— WORK INSTRUCTION —
When you write the records again, keep every line exactly as it was.
* * *
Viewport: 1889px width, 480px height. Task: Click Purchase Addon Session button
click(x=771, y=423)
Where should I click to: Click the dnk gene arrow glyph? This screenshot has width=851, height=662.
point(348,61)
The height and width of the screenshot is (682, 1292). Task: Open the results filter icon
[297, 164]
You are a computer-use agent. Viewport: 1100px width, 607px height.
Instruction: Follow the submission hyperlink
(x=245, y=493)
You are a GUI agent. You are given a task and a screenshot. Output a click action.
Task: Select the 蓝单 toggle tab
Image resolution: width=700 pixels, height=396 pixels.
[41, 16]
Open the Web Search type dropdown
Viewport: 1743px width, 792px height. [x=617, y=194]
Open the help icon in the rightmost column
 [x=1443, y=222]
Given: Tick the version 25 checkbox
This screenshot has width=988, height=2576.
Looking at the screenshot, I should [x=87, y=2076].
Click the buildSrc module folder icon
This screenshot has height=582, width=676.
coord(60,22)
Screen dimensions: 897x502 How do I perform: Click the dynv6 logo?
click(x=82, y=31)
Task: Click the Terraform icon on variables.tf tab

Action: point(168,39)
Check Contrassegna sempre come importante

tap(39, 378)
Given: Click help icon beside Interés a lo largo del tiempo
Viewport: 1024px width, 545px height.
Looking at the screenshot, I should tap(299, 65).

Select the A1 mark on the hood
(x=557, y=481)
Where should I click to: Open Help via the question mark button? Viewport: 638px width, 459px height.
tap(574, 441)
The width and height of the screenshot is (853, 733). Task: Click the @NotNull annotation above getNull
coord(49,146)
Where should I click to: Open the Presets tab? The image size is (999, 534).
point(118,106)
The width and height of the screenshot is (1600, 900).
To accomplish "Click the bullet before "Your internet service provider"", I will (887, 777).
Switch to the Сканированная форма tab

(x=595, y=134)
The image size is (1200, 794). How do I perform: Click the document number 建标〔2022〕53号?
* * *
— RESPONSE —
Viewport: 1889px width, 480px height. Task: Click Purchase Addon Session button
click(x=771, y=423)
Where should I click to: Click the dnk gene arrow glyph? This screenshot has width=851, height=662.
point(348,61)
The height and width of the screenshot is (682, 1292). Task: Open the results filter icon
[297, 164]
You are a computer-use agent. Viewport: 1100px width, 607px height.
Instruction: Follow the submission hyperlink
(x=245, y=493)
You are a GUI agent. You are given a task and a screenshot. Output a click action.
Task: Select the 蓝单 toggle tab
Image resolution: width=700 pixels, height=396 pixels.
[41, 16]
Open the Web Search type dropdown
Viewport: 1743px width, 792px height. [x=617, y=194]
Open the help icon in the rightmost column
 [x=1443, y=222]
Given: Tick the version 25 checkbox
This screenshot has width=988, height=2576.
Looking at the screenshot, I should [x=87, y=2076].
Click the buildSrc module folder icon
This screenshot has height=582, width=676.
coord(60,22)
Screen dimensions: 897x502 How do I perform: Click the dynv6 logo?
click(x=82, y=31)
Task: Click the Terraform icon on variables.tf tab

Action: point(168,39)
Check Contrassegna sempre come importante

tap(39, 378)
Given: Click help icon beside Interés a lo largo del tiempo
Viewport: 1024px width, 545px height.
Looking at the screenshot, I should tap(299, 65).

Select the A1 mark on the hood
(x=557, y=481)
Where should I click to: Open Help via the question mark button? Viewport: 638px width, 459px height.
tap(574, 441)
The width and height of the screenshot is (853, 733). Task: Click the @NotNull annotation above getNull
coord(49,146)
Where should I click to: Open the Presets tab? The image size is (999, 534).
point(118,106)
The width and height of the screenshot is (1600, 900).
To accomplish "Click the bullet before "Your internet service provider"", I will (887, 777).
Switch to the Сканированная форма tab

(x=595, y=134)
The image size is (1200, 794). How do I perform: Click the document number 建标〔2022〕53号?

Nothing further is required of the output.